== Material for the task ==

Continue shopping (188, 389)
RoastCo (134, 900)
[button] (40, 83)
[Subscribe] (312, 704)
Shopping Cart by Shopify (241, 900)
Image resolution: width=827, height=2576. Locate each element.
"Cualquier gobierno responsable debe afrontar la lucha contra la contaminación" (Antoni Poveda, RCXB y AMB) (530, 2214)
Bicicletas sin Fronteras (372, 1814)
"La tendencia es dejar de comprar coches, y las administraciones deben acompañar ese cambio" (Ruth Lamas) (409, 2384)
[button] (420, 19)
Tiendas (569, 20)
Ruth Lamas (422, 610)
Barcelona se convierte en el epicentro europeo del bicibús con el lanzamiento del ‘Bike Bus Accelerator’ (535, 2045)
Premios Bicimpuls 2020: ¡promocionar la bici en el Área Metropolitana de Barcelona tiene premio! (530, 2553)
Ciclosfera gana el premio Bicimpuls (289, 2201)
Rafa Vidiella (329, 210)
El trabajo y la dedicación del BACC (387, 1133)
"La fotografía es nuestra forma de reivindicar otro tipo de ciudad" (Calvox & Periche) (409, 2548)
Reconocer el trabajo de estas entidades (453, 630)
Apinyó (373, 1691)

== Task instructions ==
Within the data above, the span starting at the line containing "RoastCo (134, 900)" and ending at the line containing "El trabajo y" is to be retyped exactly, with no other lines.

== Solution for this problem ==
RoastCo (134, 900)
[button] (40, 83)
[Subscribe] (312, 704)
Shopping Cart by Shopify (241, 900)
Image resolution: width=827, height=2576. Locate each element.
"Cualquier gobierno responsable debe afrontar la lucha contra la contaminación" (Antoni Poveda, RCXB y AMB) (530, 2214)
Bicicletas sin Fronteras (372, 1814)
"La tendencia es dejar de comprar coches, y las administraciones deben acompañar ese cambio" (Ruth Lamas) (409, 2384)
[button] (420, 19)
Tiendas (569, 20)
Ruth Lamas (422, 610)
Barcelona se convierte en el epicentro europeo del bicibús con el lanzamiento del ‘Bike Bus Accelerator’ (535, 2045)
Premios Bicimpuls 2020: ¡promocionar la bici en el Área Metropolitana de Barcelona tiene premio! (530, 2553)
Ciclosfera gana el premio Bicimpuls (289, 2201)
Rafa Vidiella (329, 210)
El trabajo y la dedicación del BACC (387, 1133)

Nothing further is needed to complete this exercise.